* [Extract to read]
BEGIN
In early 2014, the court appointed a psychologist to provide reunification therapy for father and the child. In June of that year, the psychologist withdrew because father refused to participate with the recommended individual therapy before beginning reunification therapy with the child. A second psychologist was appointed in July 2014, attempted to work with the family, and withdrew in December 2014 after concluding that reunification counseling was not likely to progress or succeed at that time. Beginning in August 2015 and for the next two years, father and the child participated in reunification therapy with a third court-appointed psychologist.
In response to father’s complaints about how the reunification therapy was proceeding, in June 2017 the court issued an order directing the third psychologist to arrange for two reunification therapy sessions by a certain date; thereafter, the psychologist would determine the frequency of sessions. The court also granted father unsupervised one-hour visits with the child every Sunday at a bookstore. Four months later, in October 2017, the psychologist withdrew from the case.
In November 2017, father filed for a change in custody and demanded a trial or “3-day long cause” hearing. Father asked the court to change the current arrangement (mother with legal and physical custody and father with limited unsupervised visits) to joint legal and shared physical custody, with father as the “the primary custodial parent” and mother allowed visitation. Father asserted this would be in the child’s best interest because mother had previously impeded his visits and currently was not allowing any visitation in violation of the court order for weekly Sunday visits. In the alternative, father sought expanded visitation.
Mother opposed father’s request. As three reunification therapists had all withdrawn from the case, she sought to cease visitation until there was a new reunification therapist assisting the family.
January 5, 2018 Hearing
On January 5, 2018, the parents appeared. The matter was continued to March 7 on the issues of “custody and visitation,” and reassigned to another judge. The court issued an “interim” order granting father professionally supervised visits for one hour per week, with the cost to be borne equally by the parents. In so ordering, the court noted the reunification therapist had resigned and mother had presented evidence that father “alleged[ly]” expressed an “intent to violate the visitation order.” The court found it was in the child’s best interest that visits be supervised pending further investigation and court proceedings.
After the hearing and issuance of the interim order, father filed a supplemental declaration asking for sole legal and physical custody. He submitted declarations in support of his requests from his wife, mother-in-law, and a friend who had also been his work supervisor.
March 7, 2018 Hearing
On March 7, the parents appeared but the matter was continued to June 8 for a hearing to include the issues of “custody and visitation.” That same day, the court issued several interim orders, including the following: (1) father was directed to pay 100 per cent of the cost of a court-appointed professional to supervise weekly visits of up to two hours; (2) the child was appointed counsel to evaluate claims of parent alienation, the child’s resistance to visits, and whether it would be beneficial to the long term goal of establishing a healthy bond between father and the child to give the child a right to refuse visits in the short term; and (3) mother was directed to secure family therapy services with a court-appointed licensed therapist with each parent to pay one-half of the cost of the therapist.
END
* [What to do]
[1] In the custody case text, in which month and year did the third court-appointed psychologist withdraw?
[2] Go on with the custody case text, starting after its last sentence.
The data that follows is separate from the custody case text and unrelated to it.

* [Data]
BEGIN
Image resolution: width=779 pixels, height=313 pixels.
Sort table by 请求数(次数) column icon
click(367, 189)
END
BEGIN
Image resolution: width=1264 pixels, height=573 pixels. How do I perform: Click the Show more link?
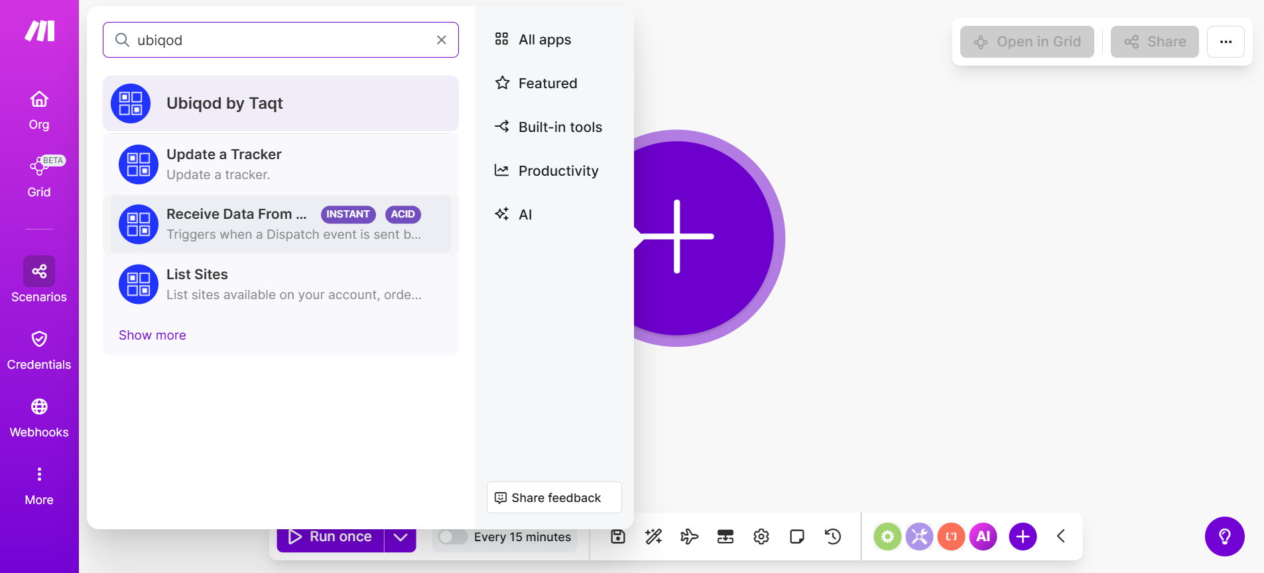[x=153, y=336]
END
* [Task responses]
[1] October 2017.

[2]
The parents then filed additional declarations. Mother’s April 9 declaration discussed her failed efforts to secure the services of the court-appointed family therapist because father purportedly did not have the funds to pay one-half of the $4,000 retainer, and she asked the court to give father additional time to secure his portion of the retainer. Father’s May 22 declaration detailed the law and evidence supporting his requests, and discussed his visits since March 7 and his failed attempts to visit since that time including a failed visit on May 7. On May 24, the child’s counsel filed a report discussing the child’s circumstances including a description of the failed May 7 visit.
June 8, 2018 Hearing
On June 8, the parents and the child’s counsel appeared for the hearing. The proceeding was neither recorded nor transcribed by a court reporter. The “parties” were “sworn and examined” and the matter was “argued and submitted.” The June 8 “findings and order after hearing,” states, in pertinent part:
“1. This court has jurisdiction to make child custody orders in this case under the Uniform Child Custody Jurisdiction and Enforcement Act (Fam. Code, §§ 3400-3465).
“5. Previous Court Order of January 5, 2018, March 7, 2018 and other court orders remain in full force and effect ONLY to the extent they are consistent with the orders below. . . . (Bolded language in original.)
“7. Mother shall have sole legal custody of the child. Father has a 2011 misdemeanor conviction for a violation of Penal Code section 273.5(a) in which Mother was the victim. There is no evidence that Father has overcome the rebuttable presumption raised by Family Code section 3044 at this time.
“8. The Court has reviewed the file and notes that there have been many previous orders for reunification counseling, individual counseling and supervised visitation. On the one hand, Father requests unsupervised and longer visits . . . take place in [a named city in California], which is nearer to his home, than in [the state] where the child lives. On the other hand, the professionals engaged to provide services to Father and the child such as reunification therapy and supervised visitation have withdrawn from the case. Several of these professionals have sent letters of withdrawal mentioning Father’s lack of cooperation or other conduct as a reason for resignation. None has named Mother as a reason for the discontinuation of services. . . . The family has already had a full custody evaluation completed in March of 2013.
“10. The court chooses at this time to suspend the order for reunification therapy. Such orders have been in place since 2015 and reunification therapists, one after another, have withdrawn from this case. The Court does not believe that Father is capable of cooperating with reunification therapy at this time. The parties may choose to attempt to engage in reunification therapy but the Court would prefer that the parents spend their energies on making sure that Father’s visits happen.
“11. Father’s visits shall continue to be professionally supervised, and shall occur once a month for one hour at a time.
“a. All visits shall occur at the professional supervisor’s office, which shall be no more than 20 miles from the child’s home . . . .
“b. No other children shall be brought to attend the visits.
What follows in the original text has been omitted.